### Instructions to follow
Using the records below, return exactly the lines from the one containing "You are a GUI" through the last, and omit pictures.

### Given records

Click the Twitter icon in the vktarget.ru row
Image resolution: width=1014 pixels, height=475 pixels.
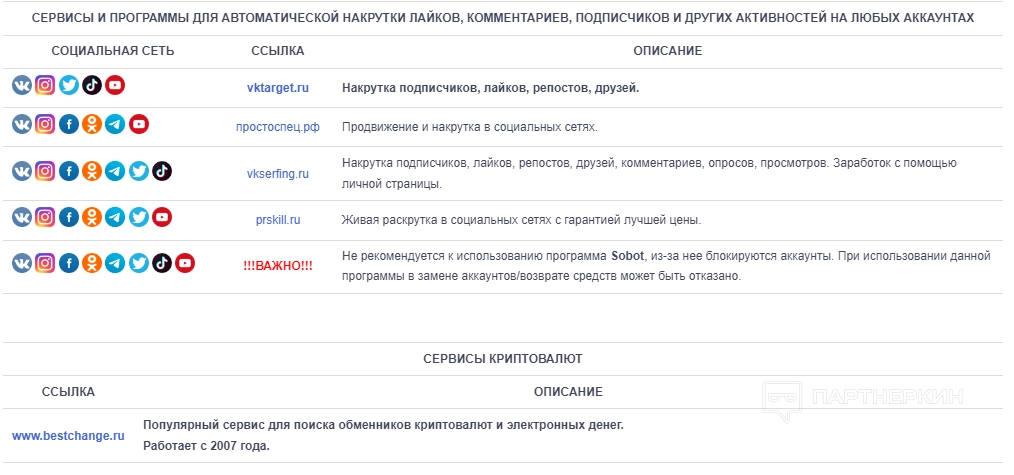(x=68, y=86)
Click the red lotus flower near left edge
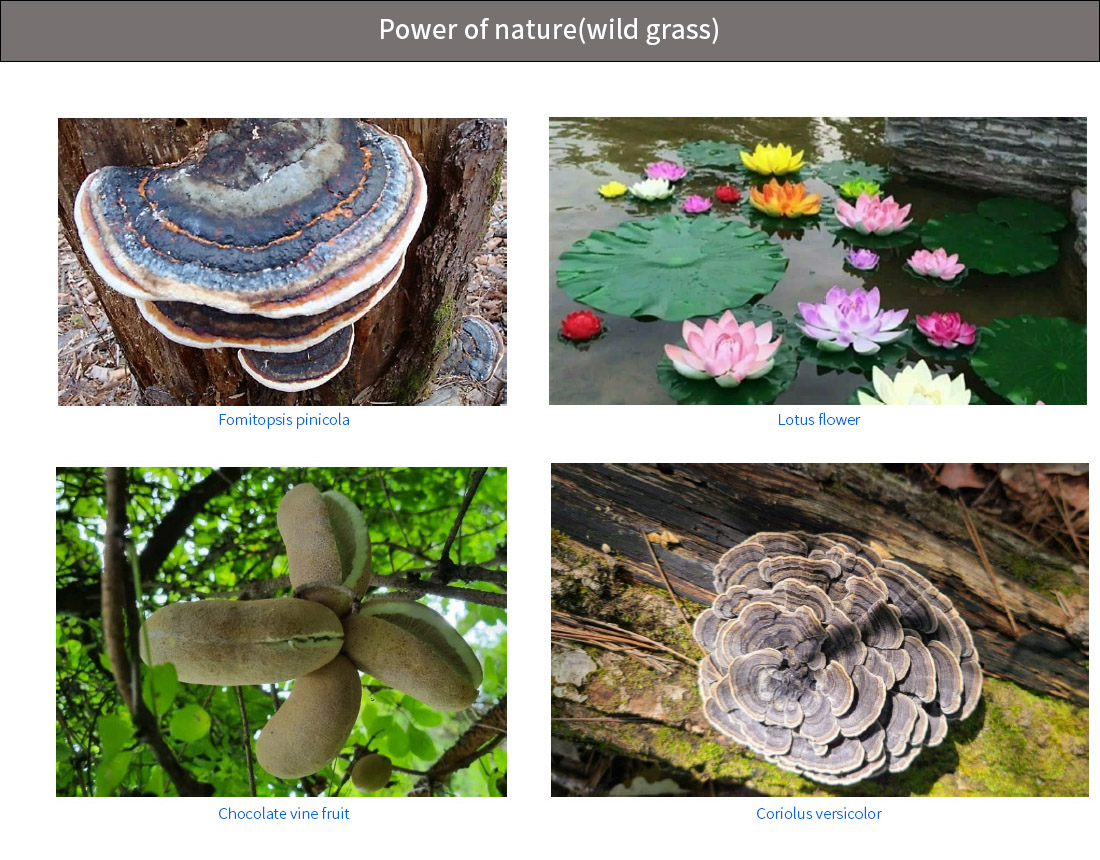The width and height of the screenshot is (1100, 860). pos(582,326)
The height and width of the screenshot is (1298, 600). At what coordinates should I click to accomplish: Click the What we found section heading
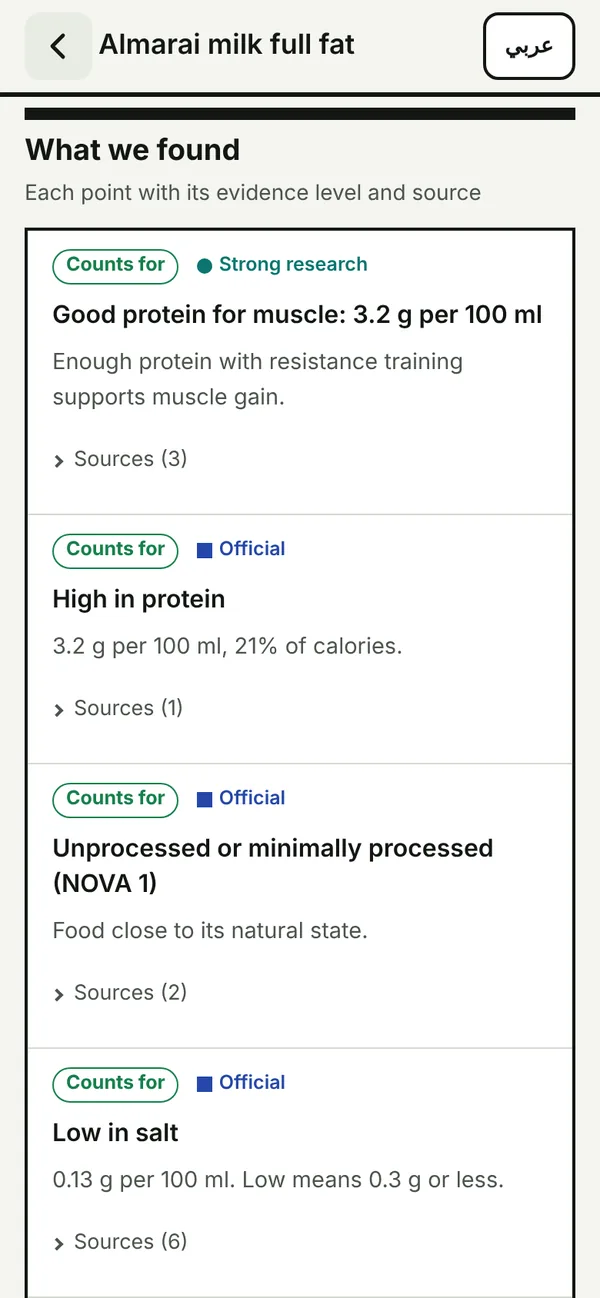click(133, 150)
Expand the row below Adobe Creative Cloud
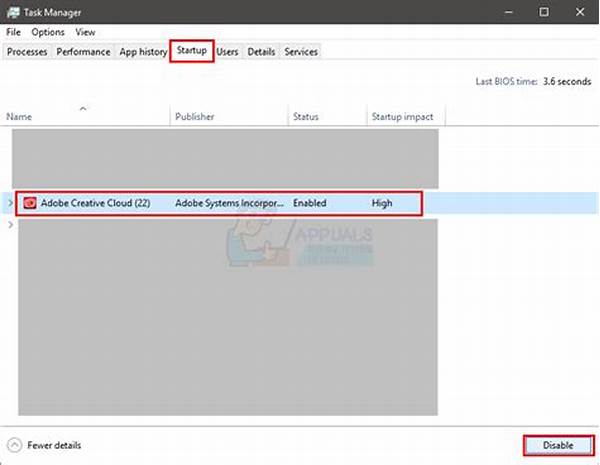600x465 pixels. [x=10, y=225]
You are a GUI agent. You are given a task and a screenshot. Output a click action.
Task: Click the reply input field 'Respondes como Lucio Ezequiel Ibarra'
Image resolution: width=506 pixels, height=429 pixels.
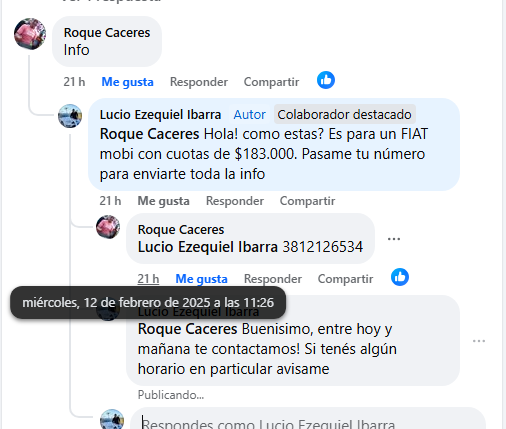coord(308,419)
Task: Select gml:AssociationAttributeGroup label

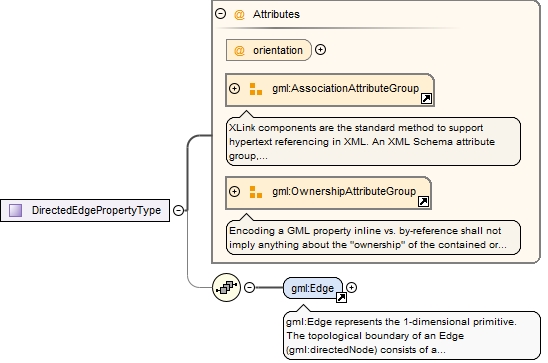Action: point(345,88)
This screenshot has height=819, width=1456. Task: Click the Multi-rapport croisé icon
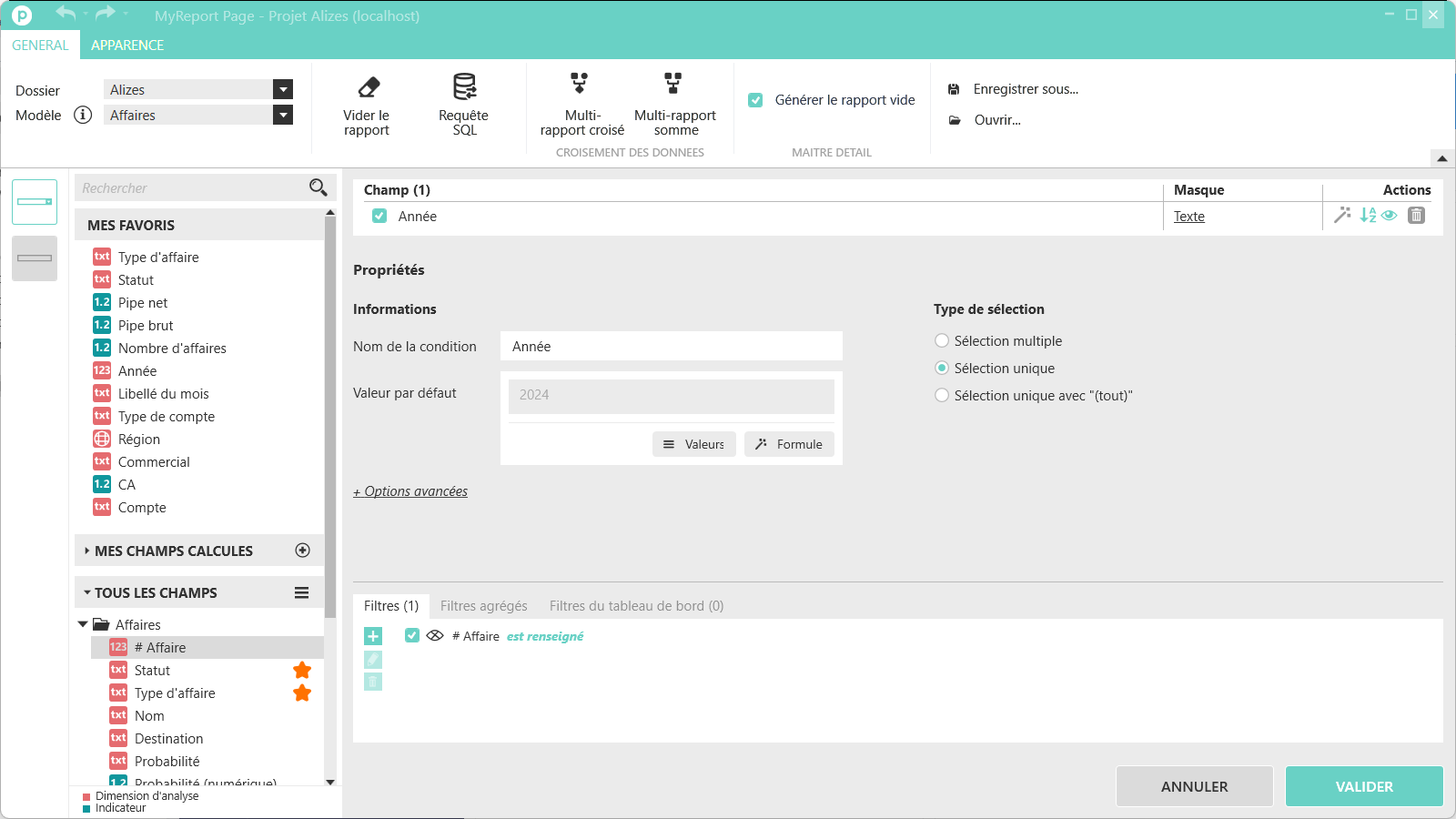580,84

### Reply to the exercise
You are a GUI agent. You are given a task and a screenshot. Output a click action.
Task: Click the reply input field 'Respondes como Lucio Ezequiel Ibarra'
Image resolution: width=506 pixels, height=429 pixels.
coord(308,419)
Task: Select gml:AssociationAttributeGroup label

Action: point(345,88)
This screenshot has height=819, width=1456. Task: Click the Multi-rapport croisé icon
580,84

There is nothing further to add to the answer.